South Korea court upholds ban on same-sex relations in military

The constitutional court in South Korea voted to uphold a law that bans gay relationships in the military armed forces.

Pride flags and South Korea flags wave, this article is about the gay ban in the military
Image: X @myhlee

On Thursday, October 26, South Korea’s constitutional court voted five to four to uphold a law banning same-sex relationships in the military armed forces.

In South Korea, all men between the ages of 18 and 28 are required to serve in the military for at least 18 months. Under the Military Criminal Act, members of the armed forces who are found in a same-sex relationship can face up to two years in prison.

While the law explicitly prohibits “anal intercourse”, it is generally understood to apply to all same-sex relationships. The law has been used to arrest dozens of men serving in the military.

Four of the judges dissented, stating that the language is “abstract and ambiguous” and highlighted concern over controlling an individual’s sexual orientation. Dissenting judges emphasised that there is “no reason” to differentiate between consensual sex between gay soldiers and heterosexual soldiers.

To justify their decision, the court claimed that allowing same-sex relationships could impact the military’s combat readiness. Since 2002, the court has reviewed and upheld the law four times. 


The ruling has been heavily criticised by activists, who say the outdated law is a major setback for LGBTQ+ rights and will likely fuel continued widespread discrimination against queer soldiers.

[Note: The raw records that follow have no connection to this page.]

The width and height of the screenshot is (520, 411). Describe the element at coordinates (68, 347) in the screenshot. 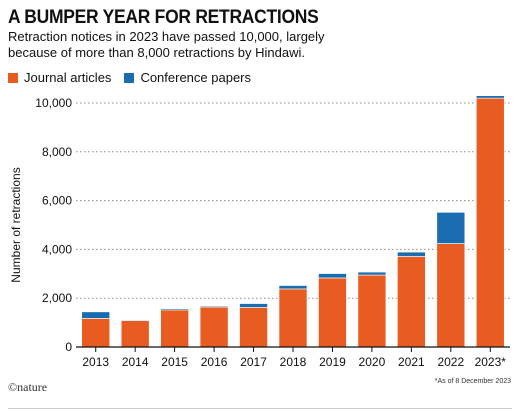

I see `y-tick-label: 0` at that location.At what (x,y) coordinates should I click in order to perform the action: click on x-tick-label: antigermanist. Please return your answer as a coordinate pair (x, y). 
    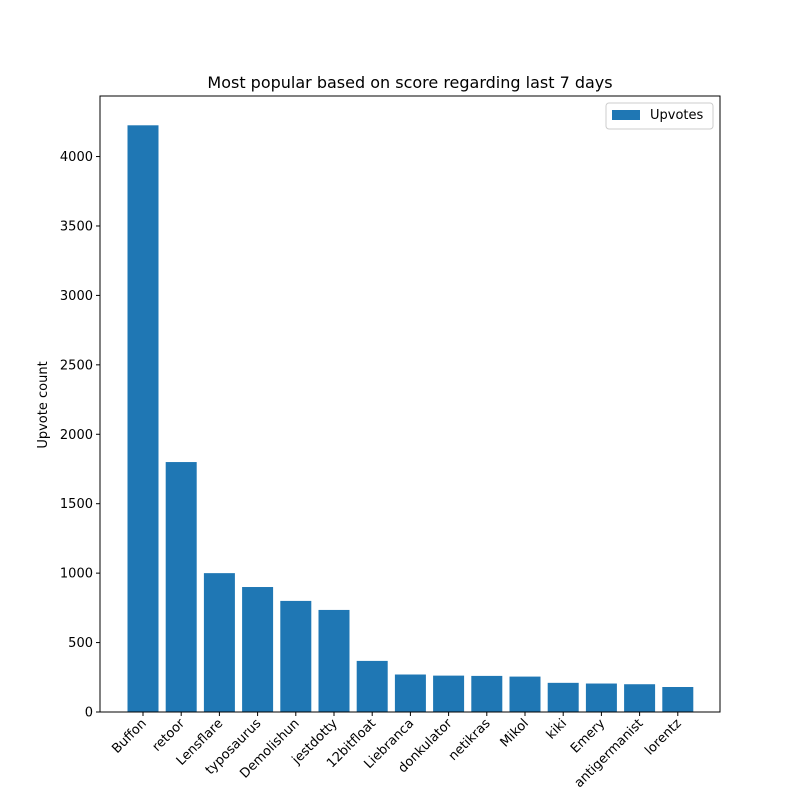
    Looking at the image, I should click on (610, 754).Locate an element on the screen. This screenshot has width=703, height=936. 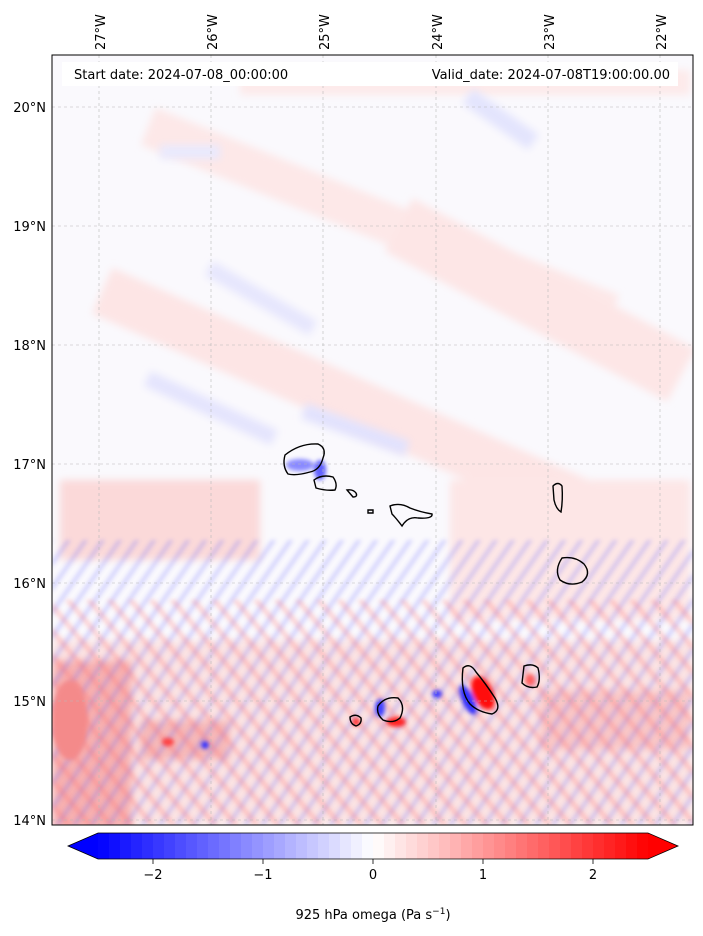
colorbar-outline is located at coordinates (373, 846).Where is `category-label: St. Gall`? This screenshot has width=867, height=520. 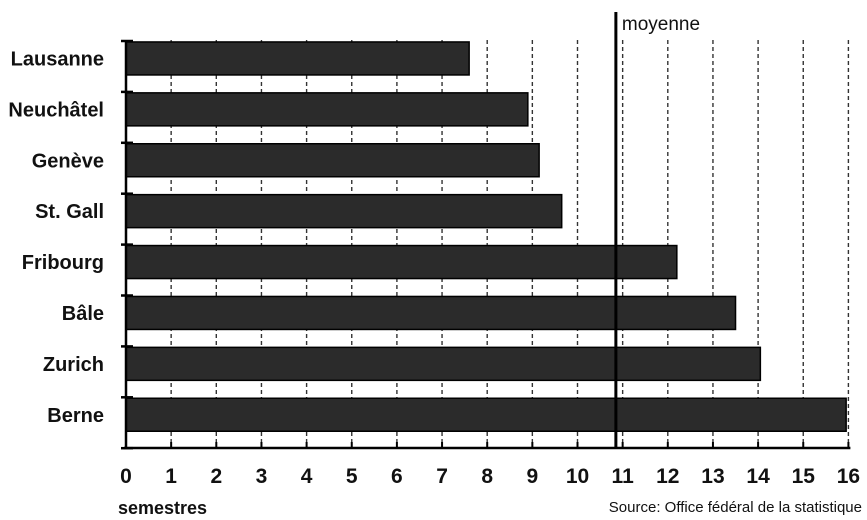
category-label: St. Gall is located at coordinates (70, 212).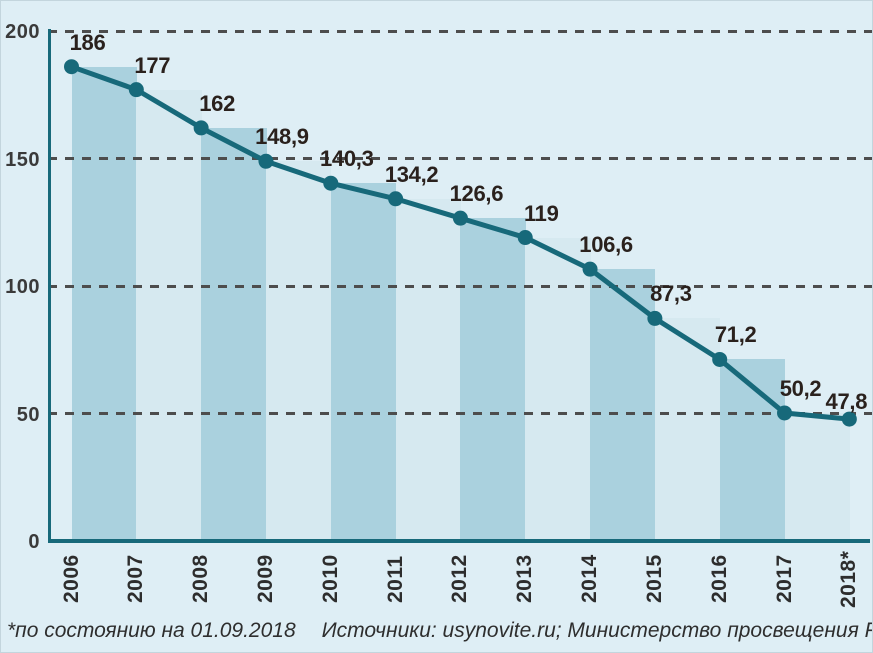 This screenshot has width=873, height=653. Describe the element at coordinates (152, 65) in the screenshot. I see `data-point-label-2007: 177` at that location.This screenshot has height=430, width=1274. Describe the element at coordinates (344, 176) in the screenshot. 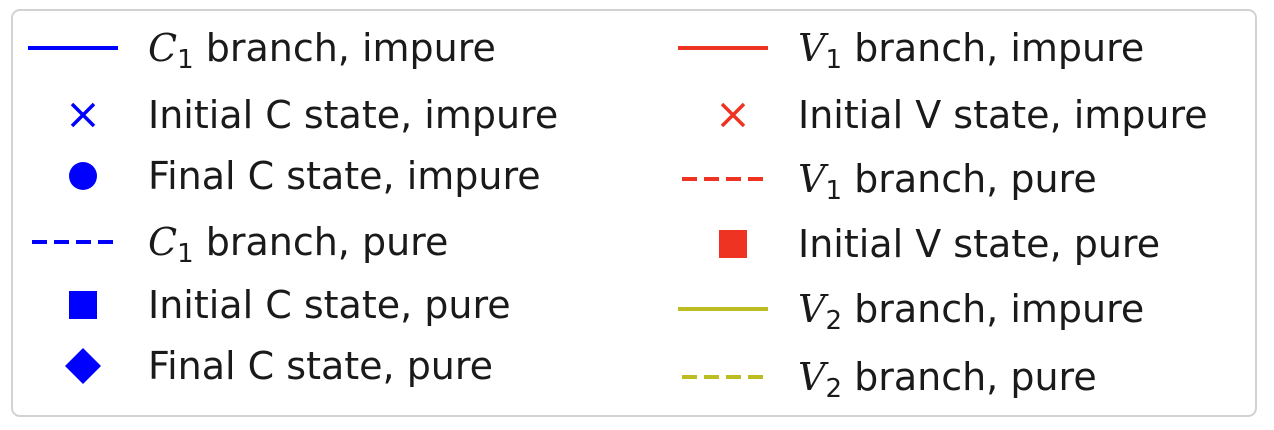

I see `legend-label: Final C state, impure` at that location.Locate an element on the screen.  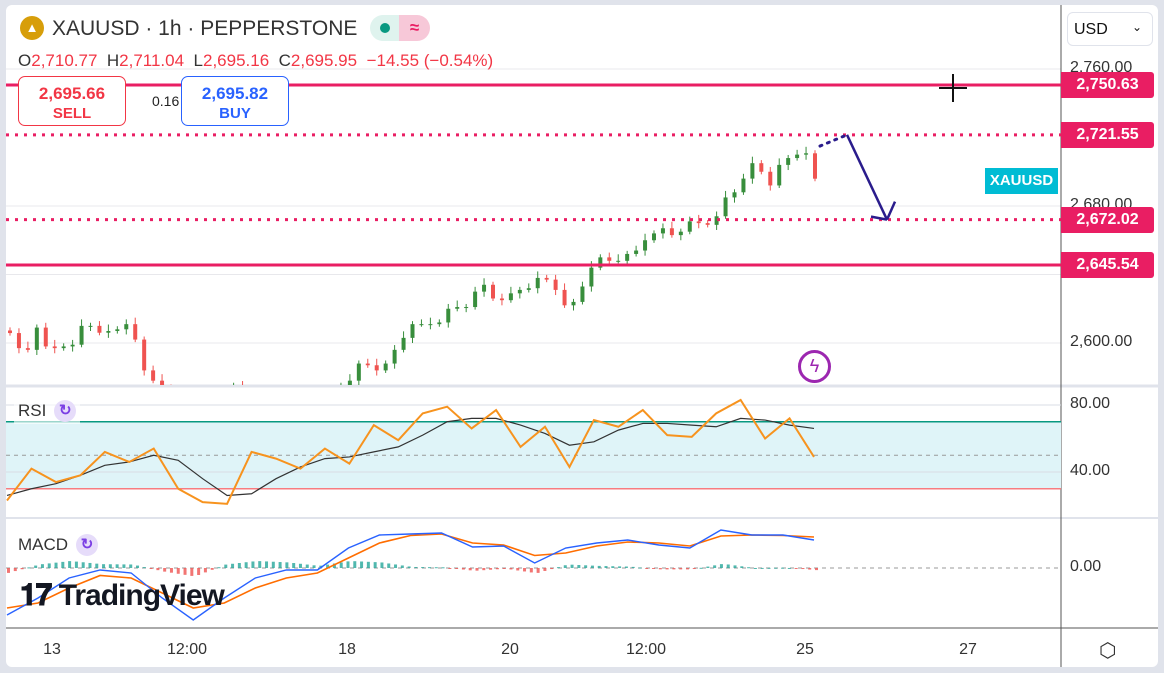
buy-button: 2,695.82 BUY is located at coordinates (235, 101).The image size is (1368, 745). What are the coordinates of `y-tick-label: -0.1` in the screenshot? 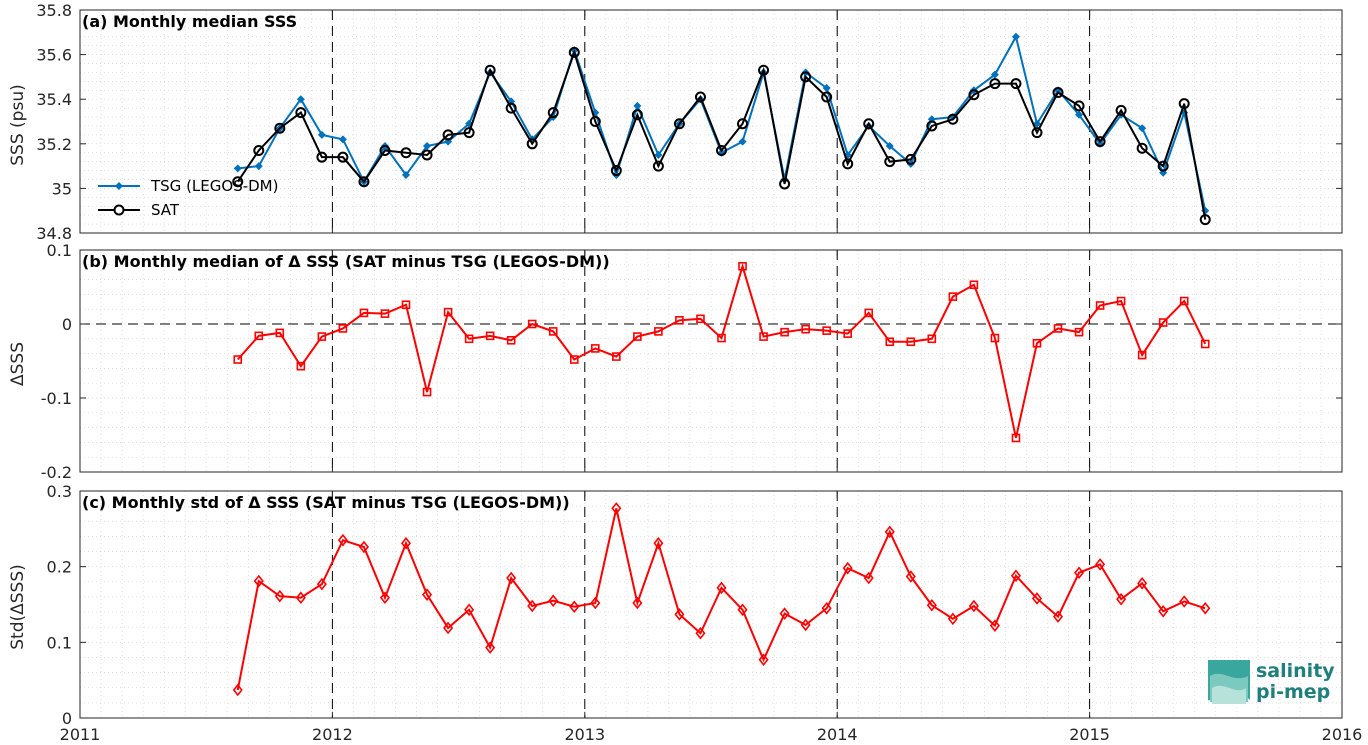 It's located at (56, 398). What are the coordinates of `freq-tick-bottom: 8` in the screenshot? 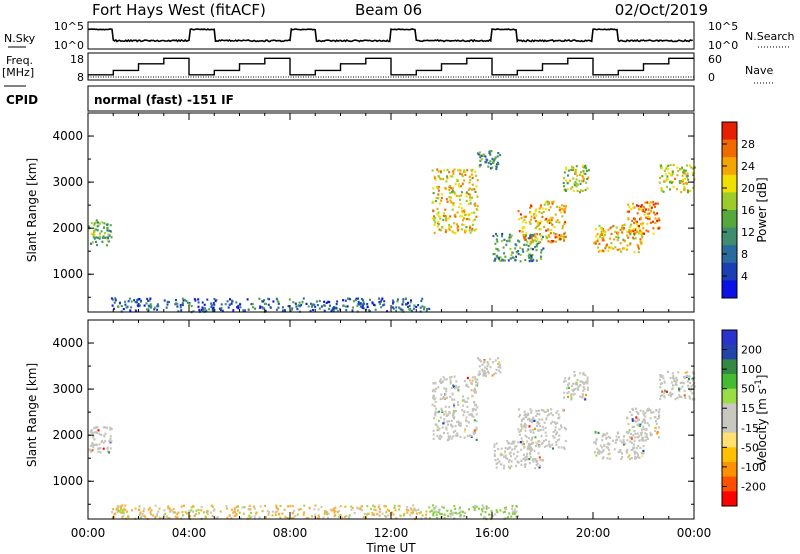 It's located at (80, 78).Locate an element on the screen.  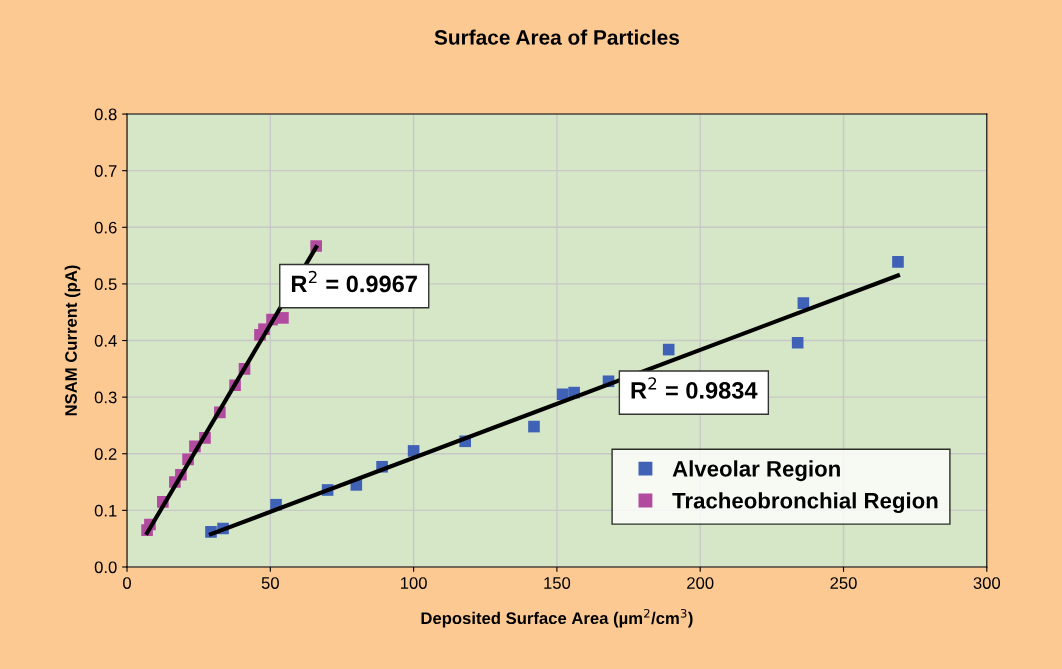
y-tick-label: 0.7 is located at coordinates (106, 171). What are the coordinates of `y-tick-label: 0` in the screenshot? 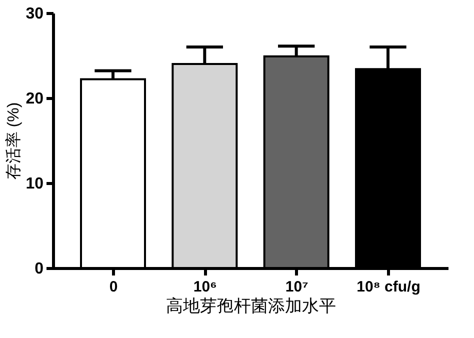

Amnesty International’s East Asia researcher, Boram Jang, said in a statement: “This continued endorsement for the criminalisation of consensual same-sex acts within the Korean military is a distressing setback in the decades-long struggle for equality in the country”. Jang added that the ruling risks justifying violence against LGBTQ+ people “both inside the military and in everyday life.”

While same-sex relationships between civilians have been decriminalised since 2003 in South Korea, same-sex marriage is still not recognised, and LGBTQ+ identities are widely stigmatised.

In February of this year, the court ruled in favour of a same-sex couple seeking equal health benefits. The ruling entitles same-sex couples to the same national health insurance coverage as heterosexual couples. It was described as the first recognition of legal rights for same-sex couples in South Korea.